Read it in its entirety: anything by Zizek is pure gold. Hitchens made a similar, if less devastating, argument against Martin Amis. It's correct, of course, to judge both forms of totalitarianism as wrong, but one is demonstrably more horrible than the other and the distinction cannot be fudged.

No one ever claimed that Hitler betrayed the ideals of Fascism; many claimed that Stalin had betrayed the ideals of the revolution. And so he did.

Now as far as acts go, which is more in tune with Derbyshire's post, there is a distinction between genocides on the grounds of intent. Callous disregard or incompetence or stupidity which killed millions, as in the case of the Great Leap Forward or, more arguably, with the Ukrainian Famine, aren't on a level plane with planned mass murder, much less the planned and intended extermination of a whole ethnic group.

Don't get me wrong, all were horrible and deserve scorn.
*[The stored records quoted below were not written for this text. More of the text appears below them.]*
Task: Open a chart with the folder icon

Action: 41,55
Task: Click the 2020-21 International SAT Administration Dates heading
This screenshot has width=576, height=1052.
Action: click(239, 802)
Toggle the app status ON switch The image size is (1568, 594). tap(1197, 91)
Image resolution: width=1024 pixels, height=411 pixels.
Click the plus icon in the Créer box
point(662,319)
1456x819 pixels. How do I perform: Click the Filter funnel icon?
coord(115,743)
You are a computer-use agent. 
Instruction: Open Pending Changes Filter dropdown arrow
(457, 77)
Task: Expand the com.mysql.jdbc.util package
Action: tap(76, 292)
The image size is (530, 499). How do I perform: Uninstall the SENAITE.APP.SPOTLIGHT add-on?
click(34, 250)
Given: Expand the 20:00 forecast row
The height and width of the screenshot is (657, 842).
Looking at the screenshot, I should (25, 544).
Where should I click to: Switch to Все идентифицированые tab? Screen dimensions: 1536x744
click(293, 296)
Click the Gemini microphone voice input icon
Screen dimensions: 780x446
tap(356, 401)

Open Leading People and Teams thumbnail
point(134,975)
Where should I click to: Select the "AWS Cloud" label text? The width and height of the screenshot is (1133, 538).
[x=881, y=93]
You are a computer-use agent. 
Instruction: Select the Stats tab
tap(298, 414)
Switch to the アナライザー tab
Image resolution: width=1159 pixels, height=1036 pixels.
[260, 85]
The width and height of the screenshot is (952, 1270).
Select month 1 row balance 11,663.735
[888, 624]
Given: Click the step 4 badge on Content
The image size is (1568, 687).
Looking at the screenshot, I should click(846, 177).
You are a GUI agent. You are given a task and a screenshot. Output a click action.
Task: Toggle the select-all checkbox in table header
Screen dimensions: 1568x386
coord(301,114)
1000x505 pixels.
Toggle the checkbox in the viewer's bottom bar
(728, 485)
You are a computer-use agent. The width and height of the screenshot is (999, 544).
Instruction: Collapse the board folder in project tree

They all permanently and rightly discredited their ideologies. But Zizek is correct to point out that Naziism was a singular evil, and that communism at least had some good in it at one time. One can't corrupt the already corrupted. Fascism was never good and could never produce decency even in theory.

One thing Zizek doesn't argue that Hitchens did, which is a great buh-buh-buh inspirer when thrown on a wingnut (it is especially good to smack a Randroid with) is that were it not for the Russian Revolution, it is likely that Nazism would have been born in Czarist Russia before it was actually born Germany: under the Czars, Russia was the most anti-semitic society on earth (which is really saying something); the Protocols of the Elders of Zion was, after all, a White Russian invention and distributed by the Czar's secret police, and during the civil war the White areas were notoriously pogramish. There's a lot on the rightwing who would have preferred this outcome. I'm very glad there was a communist revolution, myself.